I don’t know. All occurrences of “exist” in my post are inside quotes, referring to intuitions that I don’t know how to explain. For what it’s worth, these intuitions are similar to what’s described in Landsburg’s post.
if you don’t mean any ontological import you might want to phare it as “integers is system that works”. The negation would be things that dont’ work. For example a triangle with a right corner with angles summing over 180 degrees. But even then you have to specify the background assumptions as those kinds of triangles actually work out. Usually a mind defaults to a euclidean mindset while the applied concepts could apply to non-euclidean context too.
That integers exist could mean a number of things. Like that x + y = y + x for every x and y that is a value. However the logic of non-commuting values has been figured out. Therefore that sentence would be false. There are things that don’t fall under this rule meaning this is not an universal rule. Having some assumtion that you need not have violated in your life doesn’t mean such a violation would be impossible. The only way back would be to explicitly declare the delineation of that context ie the various properties needed. But then “integers exists” becomes just “assuming integers integers is all there is” which isn’t very surprising or would need any explanation.
As long as you aren’t clear what you mean with “exist” the rest of the argument is build on quicksand.
How so? The argument is about disbelieving intuitions about “existence” when they seem to contradict well-known math results.
If you start to reject naive assumptions about ‘existence’ the straightforward way is to do ontology and get a concept of ‘existence’ that’s not naive.

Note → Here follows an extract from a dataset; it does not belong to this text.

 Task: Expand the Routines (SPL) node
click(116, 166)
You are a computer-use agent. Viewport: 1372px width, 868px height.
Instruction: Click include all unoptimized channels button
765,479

In logical positivism there the attitude that you don’t need to do any ontology, but when it comes to issues like this that just isn’t helpful.
Landsburg writes:
But the set of all possible minds is so vast that the fact that numbers feel real to us feels to my mind as extremely weak evidence that numbers are real.
I think (it’s not my post) that it’s supposed to be evidence that numbers are real because the set of all possible minds is vast. Because there are so many possible minds, it’s unlikely that a mind chosen randomly from that set would have similar intuitions about numbers to mine. It’s even more unlikely that a third mind would also have those intuitions. Yet, for some reason, this vastly unlikely thing happens anyway. This implies that there is some reason which is responsible for all the minds feeling the same way. One such reason would be “the intuition is correct, and the minds have correctly figured it out”.
(Other possible reasons could be “all the minds are biased in the same way” or some other reason unrelated to truth of the idea, but nobody’s saying it’s proof, it’s just evidence.)
Though the number of possible minds is vast, I think the likelihood of two minds sharing an intuitive concept of number is high, because minds (or perhaps I should say consciousnesses) process information sequentially. Perhaps it is akin to the shared perception of rhythm, which is not limited to human minds. I suppose you have already seen it, but this video is amazing: the dancing cockattoo.